Business, Environment, Mining, Politics, Provinces

Minas Conga Opponents Hold Protest Awaiting Environmental Review

Opponents of the huge Minas Conga copper and gold project in Cajamarca region held a 24-hour protest on Wednesday, only days ahead of when the government is expected to make public a review by three independent consultants on the project’s environmental viability.  The review was handed in to the government at the end of last week.

Premier Oscar Valdes said the government would respect the right to protest, but that acts of violence would not be tolerated. “What we aren’t going to allow are acts of violence that threaten the freedom of transit for other Peruvians who are not participating in the demonstration,” Radio Programas reported Valdes as saying.

The Minas Conga project was suspended in November amid protests against the project. Opponents, who include the regional president of Cajamarca, Gregorio Santos, say the mine would harm local water supplies and have said they will not allow the project to go ahead.

The project includes the draining of three lakes and channelling the water further downstream to new reservoirs. The environmental impact study was approved by the Ministry of Energy and Mines at the end of the Garcia administration but observations were made to it last year by the Ministry of the Environment, observations that then-Minister Ricardo Giesecke said were perfectible — a key issue being that farms and villages above the reservoir line would continue to have access to quality and quantity of water as they have until now.

Negotiations by Giesecke and then-Premier Salomon Lerner Ghitis with the Cajamarca protesters came to a sudden halt, however, when President Humala chose to take a harder line, calling a state of emergency in Cajamarca and appointing then-Interior Minister Oscar Valdes as his new Premier in a major cabinet shuffle.  The harder line on the protesters, however, has not borne any successful outcome. 

“Conga is not going to go ahead, it is not viable,” Santos said in televised remarks on Wednesday.  Environmental activist and former priest Marco Arana has also said there can be no dialogue if the government insists on imposing the Conga project.

Giesecke, however, still believes that the Conga project can be developed, “but not just anyhow,”  particularly in technical social, economic, financial and cultural terms. The problem, he says, should not be viewed only from the perspective of water sources but from a broader environmental perspective that includes looking at what real long-term benefits can be gleaned by communities in the area. 

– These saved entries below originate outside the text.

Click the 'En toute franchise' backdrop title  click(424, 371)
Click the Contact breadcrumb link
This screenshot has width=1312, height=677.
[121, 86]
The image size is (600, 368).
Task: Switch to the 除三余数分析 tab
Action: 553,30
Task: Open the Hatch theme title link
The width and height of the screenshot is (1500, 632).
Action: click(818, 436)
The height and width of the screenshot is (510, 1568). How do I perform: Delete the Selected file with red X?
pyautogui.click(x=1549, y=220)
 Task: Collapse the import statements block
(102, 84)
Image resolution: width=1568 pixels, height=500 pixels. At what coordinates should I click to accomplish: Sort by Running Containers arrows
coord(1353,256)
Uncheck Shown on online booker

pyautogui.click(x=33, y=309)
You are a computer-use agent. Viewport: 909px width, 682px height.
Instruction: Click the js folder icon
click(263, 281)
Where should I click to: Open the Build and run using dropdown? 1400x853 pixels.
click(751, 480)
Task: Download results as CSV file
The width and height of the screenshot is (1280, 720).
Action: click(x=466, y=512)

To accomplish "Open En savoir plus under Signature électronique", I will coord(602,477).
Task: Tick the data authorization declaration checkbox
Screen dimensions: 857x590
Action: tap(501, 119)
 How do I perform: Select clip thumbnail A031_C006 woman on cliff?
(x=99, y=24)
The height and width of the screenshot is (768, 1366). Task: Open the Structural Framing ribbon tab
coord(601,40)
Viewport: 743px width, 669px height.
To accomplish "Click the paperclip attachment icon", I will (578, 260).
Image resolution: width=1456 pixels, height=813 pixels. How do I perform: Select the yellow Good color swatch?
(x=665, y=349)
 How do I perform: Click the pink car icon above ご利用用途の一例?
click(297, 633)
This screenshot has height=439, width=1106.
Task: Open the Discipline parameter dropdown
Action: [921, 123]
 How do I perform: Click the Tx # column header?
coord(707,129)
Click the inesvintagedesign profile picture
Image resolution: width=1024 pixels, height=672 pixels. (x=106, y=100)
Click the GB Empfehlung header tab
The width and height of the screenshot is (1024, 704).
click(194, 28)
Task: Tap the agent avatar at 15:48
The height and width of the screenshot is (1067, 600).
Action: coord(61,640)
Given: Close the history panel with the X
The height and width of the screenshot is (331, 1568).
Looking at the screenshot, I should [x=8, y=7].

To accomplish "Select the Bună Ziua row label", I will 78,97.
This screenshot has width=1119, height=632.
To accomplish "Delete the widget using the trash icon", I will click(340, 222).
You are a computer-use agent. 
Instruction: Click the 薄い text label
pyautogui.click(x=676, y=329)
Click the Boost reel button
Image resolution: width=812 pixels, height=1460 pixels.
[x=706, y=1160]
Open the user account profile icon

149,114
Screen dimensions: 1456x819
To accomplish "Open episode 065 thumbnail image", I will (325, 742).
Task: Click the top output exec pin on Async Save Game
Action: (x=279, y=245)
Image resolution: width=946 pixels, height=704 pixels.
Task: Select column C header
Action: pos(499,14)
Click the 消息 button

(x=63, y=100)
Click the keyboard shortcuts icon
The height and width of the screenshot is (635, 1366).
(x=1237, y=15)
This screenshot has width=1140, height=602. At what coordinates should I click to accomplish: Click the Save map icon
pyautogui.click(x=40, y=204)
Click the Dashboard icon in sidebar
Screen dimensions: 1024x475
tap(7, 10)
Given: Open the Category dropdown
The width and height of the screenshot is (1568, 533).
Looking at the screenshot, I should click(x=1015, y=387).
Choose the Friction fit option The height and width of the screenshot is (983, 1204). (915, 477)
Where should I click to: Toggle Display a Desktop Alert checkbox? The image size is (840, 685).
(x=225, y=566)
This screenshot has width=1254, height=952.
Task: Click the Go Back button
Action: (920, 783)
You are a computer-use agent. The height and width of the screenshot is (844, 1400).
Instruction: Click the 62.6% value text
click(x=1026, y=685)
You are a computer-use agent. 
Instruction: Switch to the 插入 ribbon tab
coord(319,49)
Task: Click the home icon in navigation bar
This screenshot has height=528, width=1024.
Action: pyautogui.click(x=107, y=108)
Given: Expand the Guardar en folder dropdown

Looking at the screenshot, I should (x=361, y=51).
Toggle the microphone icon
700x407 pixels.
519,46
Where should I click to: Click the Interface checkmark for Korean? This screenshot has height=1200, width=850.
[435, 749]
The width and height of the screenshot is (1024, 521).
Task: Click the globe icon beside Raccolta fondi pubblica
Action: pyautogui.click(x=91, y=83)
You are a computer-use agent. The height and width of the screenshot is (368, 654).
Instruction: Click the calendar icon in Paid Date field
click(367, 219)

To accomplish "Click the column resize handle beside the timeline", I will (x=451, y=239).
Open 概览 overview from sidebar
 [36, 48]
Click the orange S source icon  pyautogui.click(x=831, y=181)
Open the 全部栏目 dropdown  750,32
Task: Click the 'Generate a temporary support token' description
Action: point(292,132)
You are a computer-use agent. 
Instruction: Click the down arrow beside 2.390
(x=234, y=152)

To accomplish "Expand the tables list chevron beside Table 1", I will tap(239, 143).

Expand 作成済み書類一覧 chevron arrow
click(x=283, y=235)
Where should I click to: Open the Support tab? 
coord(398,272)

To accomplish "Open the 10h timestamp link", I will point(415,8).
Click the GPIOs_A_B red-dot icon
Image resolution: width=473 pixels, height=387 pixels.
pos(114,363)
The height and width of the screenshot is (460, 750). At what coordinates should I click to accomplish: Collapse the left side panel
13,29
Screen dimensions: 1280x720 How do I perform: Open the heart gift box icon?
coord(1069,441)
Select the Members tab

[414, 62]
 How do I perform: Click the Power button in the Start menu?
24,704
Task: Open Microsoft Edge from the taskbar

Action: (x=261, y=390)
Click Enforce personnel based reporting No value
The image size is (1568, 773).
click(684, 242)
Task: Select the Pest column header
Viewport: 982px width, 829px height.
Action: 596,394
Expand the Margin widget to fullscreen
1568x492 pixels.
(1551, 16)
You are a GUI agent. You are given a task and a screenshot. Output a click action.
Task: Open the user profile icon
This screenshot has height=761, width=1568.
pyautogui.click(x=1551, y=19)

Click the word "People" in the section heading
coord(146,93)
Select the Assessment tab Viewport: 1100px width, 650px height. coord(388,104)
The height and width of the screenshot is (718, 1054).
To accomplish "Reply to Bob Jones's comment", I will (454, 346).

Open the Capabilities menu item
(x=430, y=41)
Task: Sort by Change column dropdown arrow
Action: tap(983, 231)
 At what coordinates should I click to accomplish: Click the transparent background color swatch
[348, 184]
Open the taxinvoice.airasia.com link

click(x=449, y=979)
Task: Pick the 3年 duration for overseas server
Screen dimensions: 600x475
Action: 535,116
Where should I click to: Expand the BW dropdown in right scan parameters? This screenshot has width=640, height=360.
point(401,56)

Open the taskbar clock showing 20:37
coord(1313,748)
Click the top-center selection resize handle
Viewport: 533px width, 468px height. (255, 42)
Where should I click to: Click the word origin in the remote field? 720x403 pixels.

Minas Conga is being developed by gold producer Yanacocha, which is majority owned by Newmont Mining, with Peruvian miner Buenaventura holding a 43.65% stake and the International Finance Corporation 5%. The project , which would expand the Yanacocha gold site in the region, would require an investment of approximately $4.8 billion, the highest figure ever invested in Peru in a single project. 

In the first five years, annual average production would be between 580,000 and 680,000 ounces of gold, and between 155 million and 235 million pounds of copper.    Peru is the second largest gold producer in the world, and Yanacocha is the world’s second largest gold mine. 

Although the independent assessment of the project has not yet been made public, opponents of Minas Conga have already rejected the report, saying that it is an attempt by the government to “justify” the development.

“They aren’t revising [the environmental impact study] from an ecosystem viewpoint,” said Wilfredo Saavedra, the president of Cajamarca’s Environmental Defense Front, and one of the main opponents of Minas Conga.